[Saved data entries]
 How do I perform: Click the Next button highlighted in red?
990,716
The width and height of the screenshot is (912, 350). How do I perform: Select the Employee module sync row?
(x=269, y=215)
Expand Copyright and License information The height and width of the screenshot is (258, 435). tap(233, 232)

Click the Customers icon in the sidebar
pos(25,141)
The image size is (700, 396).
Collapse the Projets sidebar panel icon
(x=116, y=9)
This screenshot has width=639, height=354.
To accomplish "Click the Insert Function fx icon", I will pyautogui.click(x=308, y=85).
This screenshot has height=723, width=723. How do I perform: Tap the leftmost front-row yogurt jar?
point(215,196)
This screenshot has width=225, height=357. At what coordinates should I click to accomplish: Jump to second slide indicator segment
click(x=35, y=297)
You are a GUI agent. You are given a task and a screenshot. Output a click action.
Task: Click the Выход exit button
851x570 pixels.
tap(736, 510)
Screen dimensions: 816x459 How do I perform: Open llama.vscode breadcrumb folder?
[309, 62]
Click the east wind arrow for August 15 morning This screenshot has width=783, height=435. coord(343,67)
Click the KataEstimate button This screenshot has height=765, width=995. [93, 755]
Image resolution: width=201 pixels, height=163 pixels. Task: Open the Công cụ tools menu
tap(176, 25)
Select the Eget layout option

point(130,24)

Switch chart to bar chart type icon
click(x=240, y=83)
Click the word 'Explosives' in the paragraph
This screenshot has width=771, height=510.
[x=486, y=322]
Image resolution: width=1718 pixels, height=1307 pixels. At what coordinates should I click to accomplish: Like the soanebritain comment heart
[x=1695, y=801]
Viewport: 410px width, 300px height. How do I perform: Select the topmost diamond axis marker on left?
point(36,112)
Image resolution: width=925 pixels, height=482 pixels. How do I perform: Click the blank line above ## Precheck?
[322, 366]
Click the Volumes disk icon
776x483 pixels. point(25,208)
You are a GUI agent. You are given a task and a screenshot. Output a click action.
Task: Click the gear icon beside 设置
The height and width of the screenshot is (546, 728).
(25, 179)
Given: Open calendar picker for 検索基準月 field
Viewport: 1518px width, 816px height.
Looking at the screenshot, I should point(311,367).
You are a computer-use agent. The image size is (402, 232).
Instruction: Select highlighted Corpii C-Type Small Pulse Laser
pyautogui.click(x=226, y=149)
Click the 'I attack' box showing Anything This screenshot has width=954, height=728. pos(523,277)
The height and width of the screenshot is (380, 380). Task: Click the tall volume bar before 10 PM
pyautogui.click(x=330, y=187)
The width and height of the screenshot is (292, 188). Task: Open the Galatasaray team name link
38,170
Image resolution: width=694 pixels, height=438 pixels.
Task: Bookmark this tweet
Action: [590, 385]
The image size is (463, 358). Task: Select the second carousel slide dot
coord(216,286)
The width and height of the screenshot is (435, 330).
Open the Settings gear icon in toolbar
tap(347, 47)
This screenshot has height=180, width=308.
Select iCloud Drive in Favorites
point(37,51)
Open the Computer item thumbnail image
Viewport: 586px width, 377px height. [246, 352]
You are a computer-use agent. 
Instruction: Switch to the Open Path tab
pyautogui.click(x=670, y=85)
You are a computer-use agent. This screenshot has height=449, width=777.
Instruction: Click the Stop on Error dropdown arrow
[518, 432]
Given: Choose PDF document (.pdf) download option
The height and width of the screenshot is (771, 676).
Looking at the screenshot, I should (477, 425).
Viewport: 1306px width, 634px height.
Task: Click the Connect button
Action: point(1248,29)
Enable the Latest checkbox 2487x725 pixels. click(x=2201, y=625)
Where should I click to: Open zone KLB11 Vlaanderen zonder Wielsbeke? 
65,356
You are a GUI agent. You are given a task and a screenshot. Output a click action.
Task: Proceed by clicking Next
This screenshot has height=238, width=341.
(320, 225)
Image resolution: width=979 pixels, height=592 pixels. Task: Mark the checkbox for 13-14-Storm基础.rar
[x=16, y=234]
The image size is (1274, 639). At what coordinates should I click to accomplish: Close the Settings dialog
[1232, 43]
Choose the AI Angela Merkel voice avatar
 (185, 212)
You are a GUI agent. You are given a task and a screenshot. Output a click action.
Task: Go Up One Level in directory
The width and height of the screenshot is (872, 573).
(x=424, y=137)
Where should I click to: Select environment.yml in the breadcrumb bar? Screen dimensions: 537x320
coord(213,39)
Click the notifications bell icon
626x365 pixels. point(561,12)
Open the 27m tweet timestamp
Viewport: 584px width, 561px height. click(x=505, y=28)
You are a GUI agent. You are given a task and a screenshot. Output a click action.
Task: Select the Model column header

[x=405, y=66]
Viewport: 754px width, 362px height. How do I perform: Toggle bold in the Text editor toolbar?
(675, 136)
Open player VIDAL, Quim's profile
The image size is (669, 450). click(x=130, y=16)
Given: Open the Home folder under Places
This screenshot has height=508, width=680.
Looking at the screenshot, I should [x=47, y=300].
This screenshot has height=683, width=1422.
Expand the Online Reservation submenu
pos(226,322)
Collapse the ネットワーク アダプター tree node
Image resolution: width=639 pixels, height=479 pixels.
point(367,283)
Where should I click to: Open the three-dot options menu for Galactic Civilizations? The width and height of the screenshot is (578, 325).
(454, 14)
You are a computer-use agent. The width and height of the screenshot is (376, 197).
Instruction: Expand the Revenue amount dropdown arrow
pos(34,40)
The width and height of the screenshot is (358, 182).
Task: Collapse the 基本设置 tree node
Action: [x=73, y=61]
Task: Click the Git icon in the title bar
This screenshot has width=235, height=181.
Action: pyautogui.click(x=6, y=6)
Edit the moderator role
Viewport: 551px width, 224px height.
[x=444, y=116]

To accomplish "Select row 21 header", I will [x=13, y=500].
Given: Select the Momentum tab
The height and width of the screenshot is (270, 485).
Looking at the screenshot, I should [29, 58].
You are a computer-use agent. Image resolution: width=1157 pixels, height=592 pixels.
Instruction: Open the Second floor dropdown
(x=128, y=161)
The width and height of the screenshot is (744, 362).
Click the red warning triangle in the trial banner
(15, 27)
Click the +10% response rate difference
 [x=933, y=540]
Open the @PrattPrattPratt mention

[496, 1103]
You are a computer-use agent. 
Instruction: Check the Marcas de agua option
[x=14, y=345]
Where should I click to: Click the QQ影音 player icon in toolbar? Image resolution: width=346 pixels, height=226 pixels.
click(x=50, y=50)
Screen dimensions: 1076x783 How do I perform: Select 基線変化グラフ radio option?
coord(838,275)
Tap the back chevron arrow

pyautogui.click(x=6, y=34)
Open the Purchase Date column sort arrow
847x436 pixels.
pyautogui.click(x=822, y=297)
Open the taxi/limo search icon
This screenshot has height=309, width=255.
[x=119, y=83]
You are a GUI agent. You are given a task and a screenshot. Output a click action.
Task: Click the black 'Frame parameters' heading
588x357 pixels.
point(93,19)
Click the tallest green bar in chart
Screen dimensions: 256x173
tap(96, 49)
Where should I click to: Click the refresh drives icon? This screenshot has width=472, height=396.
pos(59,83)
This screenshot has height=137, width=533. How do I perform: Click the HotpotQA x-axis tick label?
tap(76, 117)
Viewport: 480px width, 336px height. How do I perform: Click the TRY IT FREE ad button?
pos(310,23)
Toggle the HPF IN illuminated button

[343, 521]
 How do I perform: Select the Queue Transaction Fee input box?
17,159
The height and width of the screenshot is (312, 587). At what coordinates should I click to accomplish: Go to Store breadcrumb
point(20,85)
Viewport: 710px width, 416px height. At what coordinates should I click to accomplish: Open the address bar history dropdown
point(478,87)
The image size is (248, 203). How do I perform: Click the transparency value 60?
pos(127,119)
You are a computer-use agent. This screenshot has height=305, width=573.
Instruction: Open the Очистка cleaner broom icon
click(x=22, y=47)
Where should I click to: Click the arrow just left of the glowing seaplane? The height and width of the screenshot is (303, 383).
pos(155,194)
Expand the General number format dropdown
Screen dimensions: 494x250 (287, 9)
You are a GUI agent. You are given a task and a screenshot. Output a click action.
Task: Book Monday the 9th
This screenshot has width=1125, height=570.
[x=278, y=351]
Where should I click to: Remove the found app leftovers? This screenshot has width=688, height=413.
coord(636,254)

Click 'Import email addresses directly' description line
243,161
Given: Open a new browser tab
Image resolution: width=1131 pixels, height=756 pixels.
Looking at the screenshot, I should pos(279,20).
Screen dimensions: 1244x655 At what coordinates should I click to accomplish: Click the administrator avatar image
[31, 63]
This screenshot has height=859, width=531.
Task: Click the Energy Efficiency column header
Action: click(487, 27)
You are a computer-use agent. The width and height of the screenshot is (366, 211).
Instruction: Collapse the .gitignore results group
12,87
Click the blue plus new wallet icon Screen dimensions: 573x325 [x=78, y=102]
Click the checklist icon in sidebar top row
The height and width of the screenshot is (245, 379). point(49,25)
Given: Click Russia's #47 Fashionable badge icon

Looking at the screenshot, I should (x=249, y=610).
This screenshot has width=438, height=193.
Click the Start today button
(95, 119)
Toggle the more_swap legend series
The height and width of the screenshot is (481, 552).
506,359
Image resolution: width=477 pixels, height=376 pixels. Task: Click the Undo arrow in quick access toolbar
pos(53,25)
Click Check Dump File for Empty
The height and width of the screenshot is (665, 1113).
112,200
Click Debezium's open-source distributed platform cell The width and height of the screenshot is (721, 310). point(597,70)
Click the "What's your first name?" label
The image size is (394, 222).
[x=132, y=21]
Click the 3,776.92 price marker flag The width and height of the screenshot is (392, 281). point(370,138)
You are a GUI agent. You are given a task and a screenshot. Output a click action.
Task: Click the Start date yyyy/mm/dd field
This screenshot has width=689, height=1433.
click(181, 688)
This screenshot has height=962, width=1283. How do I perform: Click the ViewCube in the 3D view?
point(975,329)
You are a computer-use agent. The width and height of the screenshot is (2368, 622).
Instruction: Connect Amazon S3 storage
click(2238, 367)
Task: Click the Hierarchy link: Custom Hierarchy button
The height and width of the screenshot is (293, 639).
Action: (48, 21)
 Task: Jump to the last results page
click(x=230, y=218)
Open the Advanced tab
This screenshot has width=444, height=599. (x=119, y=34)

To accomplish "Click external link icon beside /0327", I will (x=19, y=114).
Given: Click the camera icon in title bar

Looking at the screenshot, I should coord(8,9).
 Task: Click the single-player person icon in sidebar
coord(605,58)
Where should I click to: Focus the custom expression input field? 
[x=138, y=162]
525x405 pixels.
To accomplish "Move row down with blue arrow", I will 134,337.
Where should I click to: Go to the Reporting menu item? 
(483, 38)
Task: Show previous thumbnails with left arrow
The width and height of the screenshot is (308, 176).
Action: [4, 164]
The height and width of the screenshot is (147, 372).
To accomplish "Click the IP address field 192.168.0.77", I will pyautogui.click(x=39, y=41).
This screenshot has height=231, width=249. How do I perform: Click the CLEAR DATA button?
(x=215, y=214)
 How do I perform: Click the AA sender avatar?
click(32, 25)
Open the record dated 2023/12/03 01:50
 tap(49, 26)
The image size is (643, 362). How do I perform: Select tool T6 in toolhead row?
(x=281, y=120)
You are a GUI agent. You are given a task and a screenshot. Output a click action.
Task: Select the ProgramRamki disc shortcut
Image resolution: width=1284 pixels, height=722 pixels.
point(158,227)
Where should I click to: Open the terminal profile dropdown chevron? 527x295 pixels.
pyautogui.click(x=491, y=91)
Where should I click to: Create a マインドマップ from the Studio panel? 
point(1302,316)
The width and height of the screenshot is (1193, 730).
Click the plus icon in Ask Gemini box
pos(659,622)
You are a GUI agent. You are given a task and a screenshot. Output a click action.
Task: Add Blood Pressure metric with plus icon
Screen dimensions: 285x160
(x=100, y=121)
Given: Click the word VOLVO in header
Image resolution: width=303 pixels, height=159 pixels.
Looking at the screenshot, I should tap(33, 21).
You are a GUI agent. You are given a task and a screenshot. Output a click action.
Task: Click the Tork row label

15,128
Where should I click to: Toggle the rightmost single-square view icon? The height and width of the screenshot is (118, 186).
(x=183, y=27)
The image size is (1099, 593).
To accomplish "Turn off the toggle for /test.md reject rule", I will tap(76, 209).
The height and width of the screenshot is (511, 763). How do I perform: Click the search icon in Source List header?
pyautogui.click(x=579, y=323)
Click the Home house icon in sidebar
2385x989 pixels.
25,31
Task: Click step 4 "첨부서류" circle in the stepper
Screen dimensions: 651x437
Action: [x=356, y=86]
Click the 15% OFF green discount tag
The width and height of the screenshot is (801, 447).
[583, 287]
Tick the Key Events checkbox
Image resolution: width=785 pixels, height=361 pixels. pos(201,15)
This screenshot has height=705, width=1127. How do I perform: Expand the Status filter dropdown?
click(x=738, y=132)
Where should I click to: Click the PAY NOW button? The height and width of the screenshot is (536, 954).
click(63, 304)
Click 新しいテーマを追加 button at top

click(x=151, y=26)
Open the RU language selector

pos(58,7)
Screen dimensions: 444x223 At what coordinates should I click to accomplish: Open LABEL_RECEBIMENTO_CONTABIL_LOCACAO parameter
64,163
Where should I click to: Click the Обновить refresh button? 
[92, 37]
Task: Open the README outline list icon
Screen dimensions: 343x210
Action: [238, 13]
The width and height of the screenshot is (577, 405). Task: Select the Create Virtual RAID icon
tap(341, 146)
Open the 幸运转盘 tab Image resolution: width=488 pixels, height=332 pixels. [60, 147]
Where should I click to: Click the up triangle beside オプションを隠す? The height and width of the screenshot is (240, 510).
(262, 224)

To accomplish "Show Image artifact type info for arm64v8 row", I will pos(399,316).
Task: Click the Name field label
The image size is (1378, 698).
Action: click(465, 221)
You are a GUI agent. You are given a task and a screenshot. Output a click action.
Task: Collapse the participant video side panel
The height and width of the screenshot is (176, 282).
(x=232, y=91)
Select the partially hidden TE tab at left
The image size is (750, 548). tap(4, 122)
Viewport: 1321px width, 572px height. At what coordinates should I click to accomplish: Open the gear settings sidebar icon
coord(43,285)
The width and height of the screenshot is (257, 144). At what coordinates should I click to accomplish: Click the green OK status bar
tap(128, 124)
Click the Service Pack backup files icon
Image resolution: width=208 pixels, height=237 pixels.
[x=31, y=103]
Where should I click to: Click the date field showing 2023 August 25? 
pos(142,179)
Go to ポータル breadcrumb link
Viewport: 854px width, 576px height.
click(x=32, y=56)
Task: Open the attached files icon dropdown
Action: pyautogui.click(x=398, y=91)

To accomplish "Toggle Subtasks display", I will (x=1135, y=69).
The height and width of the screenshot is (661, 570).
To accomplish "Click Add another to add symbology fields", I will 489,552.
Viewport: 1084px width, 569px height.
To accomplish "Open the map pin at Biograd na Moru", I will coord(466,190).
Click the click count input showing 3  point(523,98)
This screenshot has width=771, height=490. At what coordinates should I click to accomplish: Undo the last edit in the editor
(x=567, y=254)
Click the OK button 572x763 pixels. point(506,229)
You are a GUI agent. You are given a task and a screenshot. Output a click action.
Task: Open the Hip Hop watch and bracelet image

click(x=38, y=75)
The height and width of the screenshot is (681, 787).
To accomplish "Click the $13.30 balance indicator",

- WHAT YOU HAVE TO DO
In the data above, find the line with "This screenshot has height=962, width=1283." and the line with "Task: Show previous". Retype both, plus every line between them, exactly.

- RESULT
This screenshot has height=962, width=1283. How do I perform: Click the ViewCube in the 3D view?
point(975,329)
You are a computer-use agent. The width and height of the screenshot is (2368, 622).
Instruction: Connect Amazon S3 storage
click(2238, 367)
Task: Click the Hierarchy link: Custom Hierarchy button
The height and width of the screenshot is (293, 639).
Action: (48, 21)
 Task: Jump to the last results page
click(x=230, y=218)
Open the Advanced tab
This screenshot has width=444, height=599. (x=119, y=34)

To accomplish "Click external link icon beside /0327", I will (x=19, y=114).
Given: Click the camera icon in title bar

Looking at the screenshot, I should coord(8,9).
 Task: Click the single-player person icon in sidebar
coord(605,58)
Where should I click to: Focus the custom expression input field? 
[x=138, y=162]
525x405 pixels.
To accomplish "Move row down with blue arrow", I will 134,337.
Where should I click to: Go to the Reporting menu item? 
(483, 38)
Task: Show previous thumbnails with left arrow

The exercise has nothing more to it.